===== RECORDS FOR THE EXERCISE =====

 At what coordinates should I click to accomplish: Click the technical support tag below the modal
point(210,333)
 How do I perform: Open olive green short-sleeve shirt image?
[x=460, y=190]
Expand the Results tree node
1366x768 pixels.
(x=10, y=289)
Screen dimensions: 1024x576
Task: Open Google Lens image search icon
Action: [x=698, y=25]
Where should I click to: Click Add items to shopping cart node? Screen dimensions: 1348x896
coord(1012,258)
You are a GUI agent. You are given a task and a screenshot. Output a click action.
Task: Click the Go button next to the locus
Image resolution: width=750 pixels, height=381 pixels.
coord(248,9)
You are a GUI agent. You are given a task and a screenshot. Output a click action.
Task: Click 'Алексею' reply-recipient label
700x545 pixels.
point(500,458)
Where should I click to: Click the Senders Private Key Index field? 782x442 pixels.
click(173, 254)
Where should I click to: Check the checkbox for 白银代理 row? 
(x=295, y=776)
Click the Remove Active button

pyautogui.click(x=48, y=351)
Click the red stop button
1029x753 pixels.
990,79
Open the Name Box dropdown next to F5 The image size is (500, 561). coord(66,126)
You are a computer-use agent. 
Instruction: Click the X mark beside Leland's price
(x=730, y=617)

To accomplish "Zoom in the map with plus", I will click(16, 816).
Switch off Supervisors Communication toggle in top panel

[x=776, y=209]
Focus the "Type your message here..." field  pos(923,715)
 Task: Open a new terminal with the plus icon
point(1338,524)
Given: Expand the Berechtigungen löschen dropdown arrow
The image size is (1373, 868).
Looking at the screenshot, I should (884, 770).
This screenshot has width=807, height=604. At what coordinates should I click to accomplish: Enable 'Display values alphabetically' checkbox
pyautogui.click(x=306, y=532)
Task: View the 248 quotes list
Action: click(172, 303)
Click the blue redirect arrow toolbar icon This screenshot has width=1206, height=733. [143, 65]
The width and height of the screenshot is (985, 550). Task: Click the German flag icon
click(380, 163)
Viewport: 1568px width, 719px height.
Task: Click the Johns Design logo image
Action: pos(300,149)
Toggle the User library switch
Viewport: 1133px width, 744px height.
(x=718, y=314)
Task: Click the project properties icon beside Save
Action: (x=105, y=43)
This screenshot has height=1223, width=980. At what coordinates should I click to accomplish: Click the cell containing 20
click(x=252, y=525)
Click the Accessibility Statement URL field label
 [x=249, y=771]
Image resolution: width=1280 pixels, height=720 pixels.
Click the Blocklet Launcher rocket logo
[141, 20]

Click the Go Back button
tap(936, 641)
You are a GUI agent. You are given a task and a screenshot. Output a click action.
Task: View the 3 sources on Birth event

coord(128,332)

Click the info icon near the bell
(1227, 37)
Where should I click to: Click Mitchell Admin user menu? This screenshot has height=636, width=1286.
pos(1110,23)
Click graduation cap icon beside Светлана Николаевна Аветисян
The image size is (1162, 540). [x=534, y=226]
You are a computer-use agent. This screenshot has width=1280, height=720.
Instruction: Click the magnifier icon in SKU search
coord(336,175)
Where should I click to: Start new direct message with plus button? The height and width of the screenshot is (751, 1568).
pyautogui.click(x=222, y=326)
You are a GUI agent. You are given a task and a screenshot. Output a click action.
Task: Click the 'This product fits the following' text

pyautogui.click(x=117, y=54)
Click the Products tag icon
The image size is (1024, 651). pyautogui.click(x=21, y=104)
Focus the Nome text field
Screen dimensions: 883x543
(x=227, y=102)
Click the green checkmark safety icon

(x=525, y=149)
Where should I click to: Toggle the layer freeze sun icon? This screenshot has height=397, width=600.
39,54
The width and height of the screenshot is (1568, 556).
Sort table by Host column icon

=====

GOAL OF THE EXERCISE>
Quote the records word for word, beginning at the line that contains "You are a computer-use agent. This" and ending with the last line of the records.

ANSWER TO THIS EXERCISE>
You are a computer-use agent. This screenshot has width=1280, height=720.
Instruction: Click the magnifier icon in SKU search
coord(336,175)
Where should I click to: Start new direct message with plus button? The height and width of the screenshot is (751, 1568).
pyautogui.click(x=222, y=326)
You are a GUI agent. You are given a task and a screenshot. Output a click action.
Task: Click the 'This product fits the following' text

pyautogui.click(x=117, y=54)
Click the Products tag icon
The image size is (1024, 651). pyautogui.click(x=21, y=104)
Focus the Nome text field
Screen dimensions: 883x543
(x=227, y=102)
Click the green checkmark safety icon

(x=525, y=149)
Where should I click to: Toggle the layer freeze sun icon? This screenshot has height=397, width=600.
39,54
The width and height of the screenshot is (1568, 556).
Sort table by Host column icon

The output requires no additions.